What could be our traffic accident, the thing that could actually set off a modern-day holy war? For that, I visited and shot the al-Aqsa mosque, which sits on the Temple Mount in Jerusalem. For evangelical Christians, Jesus cannot return to Earth until a new temple is built on the Mount. But to destroy the mosque, the third most holy site in Islam, would certainly provoke a global Muslim uprising. We saw a minor glimpse of this when Ariel Sharon visited the mosque in 2000, triggering the al-Aqsa intifada that left 4,000 Israelis and Palestinians dead.

So you get the picture. And we seemed to be getting everything we needed, until a few months after I returned from the shoot and we watched the first edits. All we had was a collection of people spewing anger, fear and paranoia into the camera. Worse, most of their rhetoric was harnessed by what the wonderful researcher Chip Berlet calls "triumphalism," the belief that you must follow one way or be damned. And in our case, that meant damned to hell.

At the same time that I was beginning to feel the creeping fear that I had basically manufactured a work that had no real value except to scare my audience, something began to change in America. Bush's time was ending, and Obama began to rise. And the film began to change. By this I mean that two characters began to emerge from the group as willing participants in a kind of social experiment built around their being forced to confront each other. And from this, a new theme of potential reconciliation between holy warriors took shape. I think it had a whiff of the zeitgeist about it, and we couldn't ignore it. And it forced us to rethink the entire film and shoot for an additional two and a half years.
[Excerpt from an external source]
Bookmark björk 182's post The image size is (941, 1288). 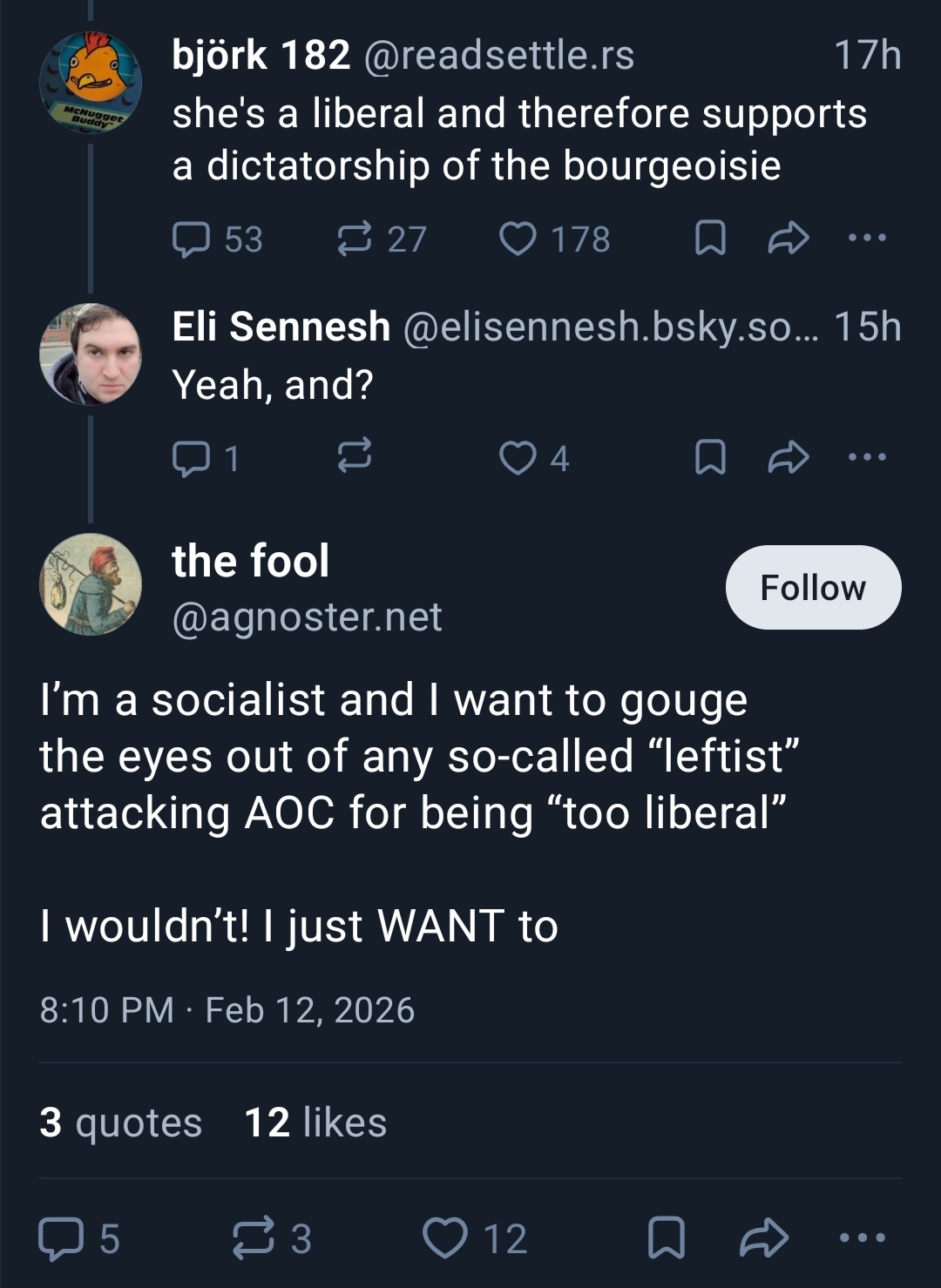(710, 239)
I don't want to say too much more about the story because there is a wonderful and completely unexpected surprise that takes place in Holy Wars. But I will say that this experience has taught me so much about the faiths that we embrace as narratives to guide our lives, because I was able to witness that it is religion stripped down to its basic aspects, its core morals, its simplest teachings, that grants human beings that bridge across a seemingly eternal divide. We all know that the fighting has nothing to do with religion per se; it's always land or money or resources, and religion is used as the whipping rod. But that can only happen if religious leaders obscure the basic tenets -- the golden rule of doing unto others as we would have them do unto us -- behind laws and prejudices. We know this. But fundamentalists need to be given the space and love to find their way back to those simplest teachings, because those are the words I follow. And they appear in all the great spiritual works found on our planet.
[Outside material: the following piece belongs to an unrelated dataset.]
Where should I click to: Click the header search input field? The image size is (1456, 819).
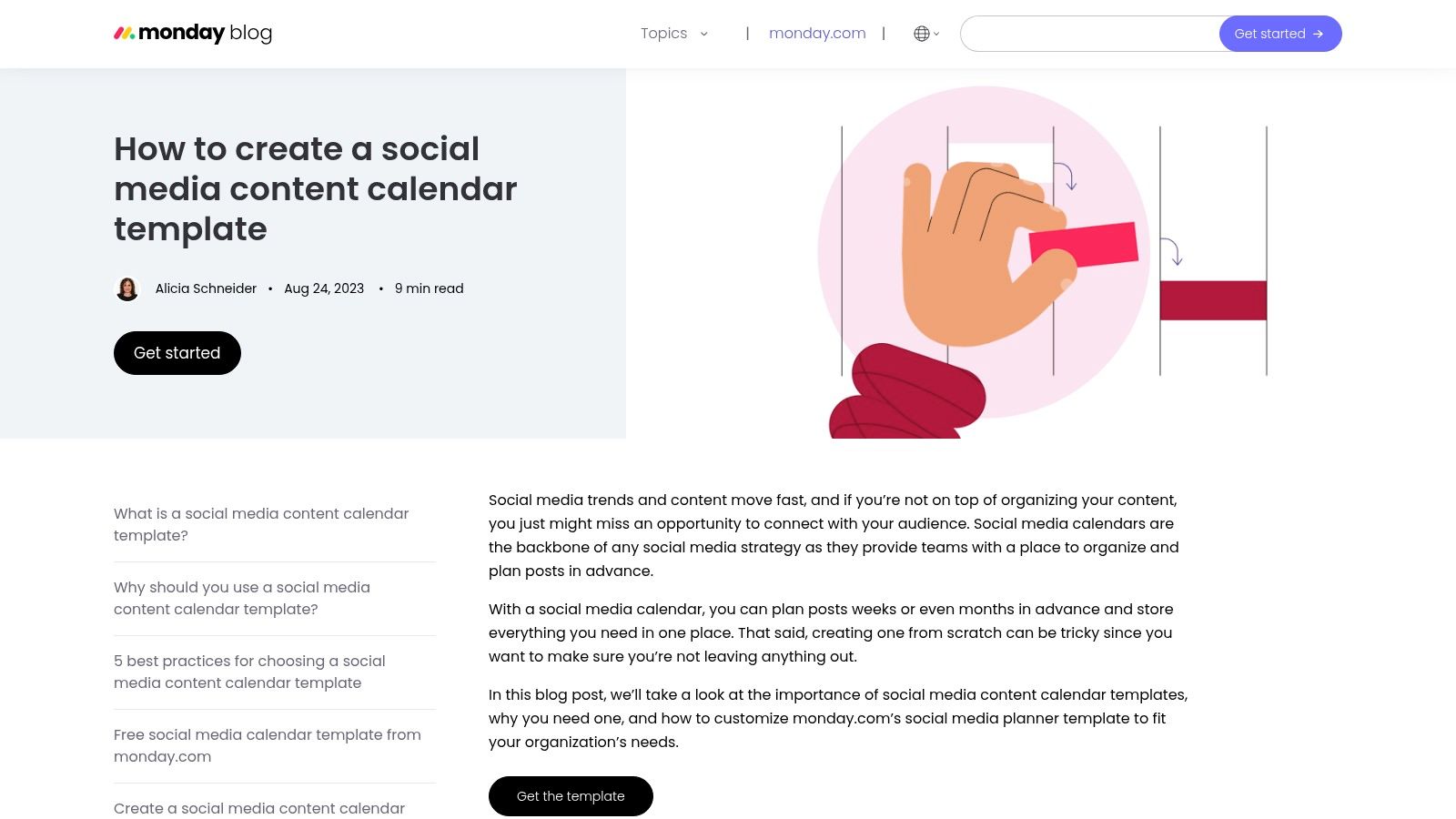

A final note. I wrote at the start that this became a film about faith, and that certainly is true for the two characters, Khalid Kelly and Aaron Taylor, whom I followed for four years. But it was also about my faith. I am always a little weary of describing my "religious" beliefs. I have traveled all over this planet and seen so many forms of evidence for what I call God, an all-seeing force who helps shape the narratives of our lives so that we can learn and evolve as immortal souls. But no experience has been more challenging to this belief in a "God" than the making of this film. So many times it seemed dead, a total failure not just for me but all my funders and producers. And it went on and on. But in the end, events kept conspiring to prop up this film and make it even more relevant to this time than the one I had originally envisioned. I don't know what to call that thing that moves through us and makes us all characters in a wonderfully (or dare I say perfectly) crafted three-act drama, but I don't believe it's random. And I know it wasn't all to do with me -- because that is what I call "God."